In the special case where the vectors $d_k$ respectively parallel to the coordinates curves $x^k$, i.e., $$\delta x^j_{(k)} = \delta^j_k \delta x_k \quad \mbox{(no sum over repeated indices)}$$ we find $$vol(Q(d_{(1)},\ldots, d_{(1)})) = \delta x_1 \cdots \delta x_k\tag{3}\:.$$

Changing coordinates, passing to a coordinate patch $y^1,\ldots, y^n$ we have that $$d_k = \delta y^j_{(k)} \frac{\partial}{\partial y^k}$$ where $$\delta x^j_{(k)} = \frac{\partial x^j}{\partial y^i} \delta y^i_{(k)} \tag{3}$$ Here the right-hand side of (2) becomes $$vol(Q(d_{(1)},\ldots, d_{(1)})) = \det\left(\left[\frac{\partial x^{i}}{\partial y^l}\right]_{i,l=1,\ldots, n} \right)\det \left( [\delta y^{j}_{(k)}]_{j,k=1,\ldots, n}\right)\tag{5}$$ You see that the formula is exactly (2), but it is corrected with the Jacobian factor.
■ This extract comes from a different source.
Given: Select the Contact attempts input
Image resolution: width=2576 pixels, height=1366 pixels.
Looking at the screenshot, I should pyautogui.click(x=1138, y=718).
It is clear that, even if $d_1, \ldots, d_n$ are parallel to the initial coordinate curves we have $$vol(Q(d_{(1)},\ldots, d_{(1)})) = \delta x_1 \cdots \delta x_n = \frac{\partial x^1}{\partial y^{i_1}} \delta y^{i_1}_{(1)}\cdots \frac{\partial x^n}{\partial y^{i_n}} \delta y^{i_n}_{(n)}\:.$$ You see that, in principle there could be many different factors, say, $\delta y^1_{j}$ with different $j$. This is because the vectors $d_j$ are not parallel to the corresponding coordinate line $y^j$ in general.

In your approach you instead considered all those factors as identical. When you wrote $$ \Lambda^0_{\nu} dk^{\nu} = \gamma \; dk^0 - \gamma \beta \; dk^1 \, , \\ \Lambda^1_{\mu} dk^{\mu} = -\gamma \beta \; dk^0 + \gamma \; dk^1 \, , $$ $dk^0$ on the first and that on the second line are actually two different numbers in general. The same holds for $dk^1$.

The correct approach is using (5) directly, computing the Jacobian determinant and proving that it is $1$.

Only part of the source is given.